Securities regulation in the United States followed several centuries of regulation in England. Brokers were licensed in England as early as 1285. All such regulation was aimed at the curtailment of dubious money-raising schemes, such as the one in England during the early 18th Century when thousands of people were persuaded to purchase stock in a company based upon the representation that the company founders were preparing to carry “on an undertaking of great importance, but nobody to know what it is.” The investors in this scheme, as well as many others who invested in similar schemes, had their bubbles burst, lost their money and, as a result, the “Bubble Act” was passed in 1720. The Bubble Act focused on “persons who contrive or attempt such dangerous and mischievous undertakings or projects, under false pretenses of public good, do presume . . . to open books for public subscriptions, and draw in many unwary persons to subscribe therein towards raising great sums of money . . . ”.
The Securities Act of 1933 (the “1933 Act”) was prompted by the Wall Street crash of 1929. The first administrator of the newly created bureaucracy was Joe Kennedy.

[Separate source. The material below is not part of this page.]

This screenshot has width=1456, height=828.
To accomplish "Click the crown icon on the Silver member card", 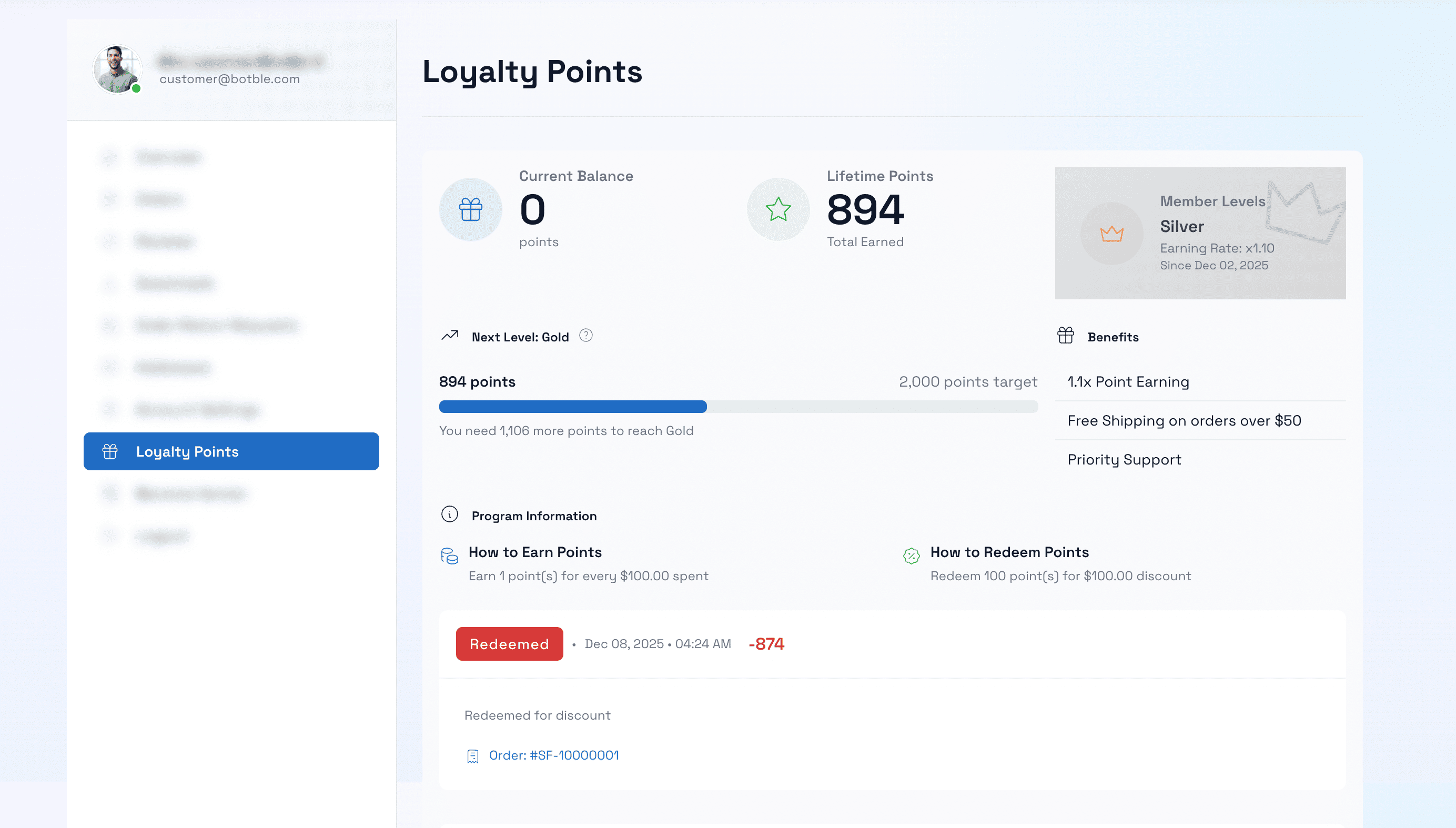I will tap(1112, 233).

The pronounced goal of the legislation was consumer protection. Subject to certain exemptions, the 1933 Act requires registration of all securities being sold. The purpose of registration under the Act is “[t]o provide full and fair disclosure of the character of securities sold in interstate and foreign commerce and through the mails and to prevent frauds in the sale thereof....” To achieve this goal, the 1933 Act generally requires a company which proposes to issue its securities to file a registration statement with the Securities and Exchange Commission. The registration process is designed to protect investors by providing them the information necessary to make informed investment decisions. The process, however, is time consuming and expensive. Therefore, when you have determined that you need to raise money for your business, you will want to answer two questions:
1. Whether your efforts will involve the offering of “securities” and, if so,
2. Whether your efforts can be undertaken either without registration or with an abbreviated registration.